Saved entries
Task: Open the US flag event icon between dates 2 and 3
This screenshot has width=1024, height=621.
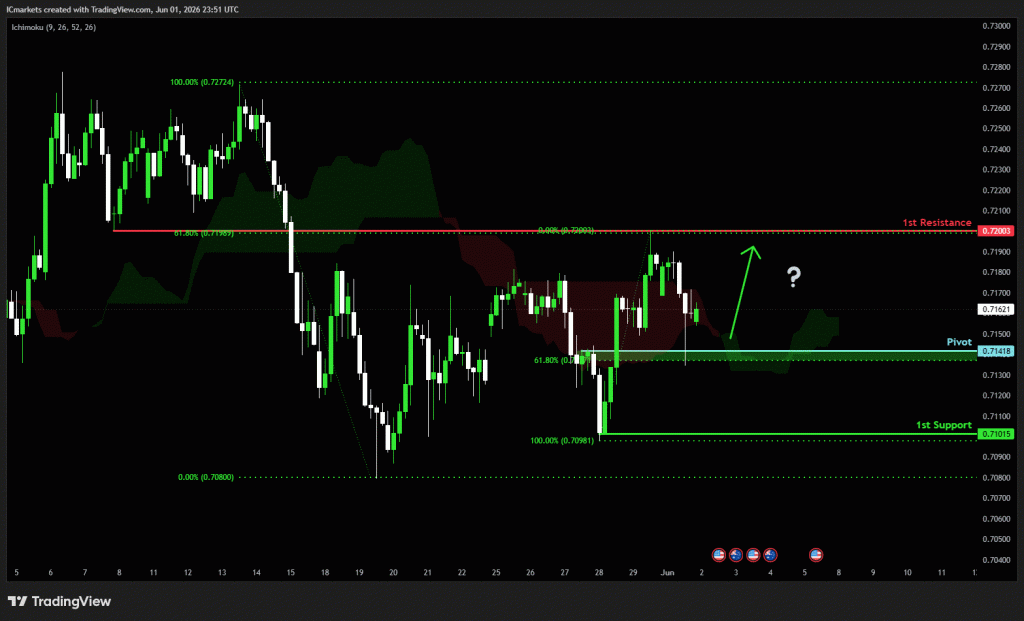Action: coord(719,555)
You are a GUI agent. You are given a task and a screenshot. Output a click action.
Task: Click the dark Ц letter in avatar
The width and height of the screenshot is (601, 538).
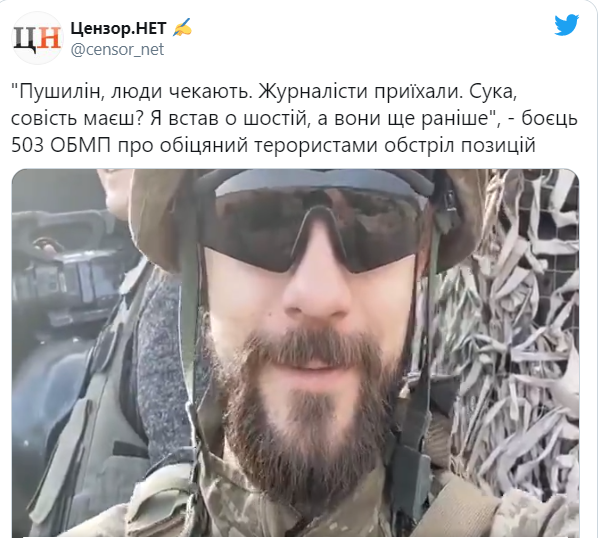coord(27,39)
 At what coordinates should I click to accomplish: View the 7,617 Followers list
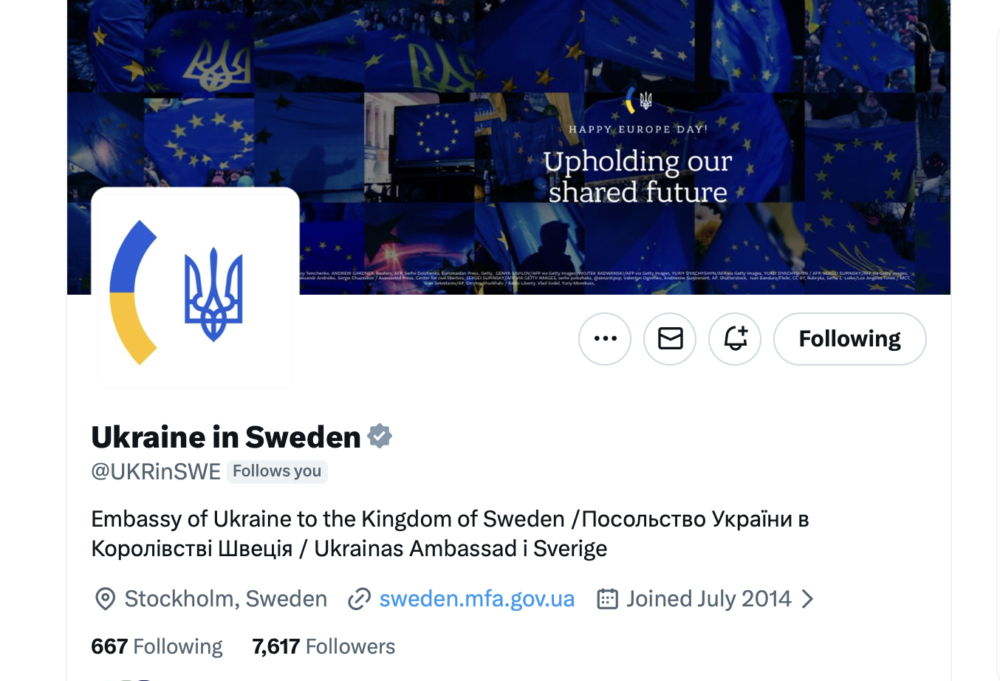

Task requirements
Set down every entry above verbatim, without pictures.

Solution below
Task: Open the US flag event icon between dates 2 and 3
This screenshot has width=1024, height=621.
Action: coord(719,555)
You are a GUI agent. You are given a task and a screenshot. Output a click action.
Task: Click the dark Ц letter in avatar
The width and height of the screenshot is (601, 538).
coord(27,39)
 At what coordinates should I click to accomplish: View the 7,617 Followers list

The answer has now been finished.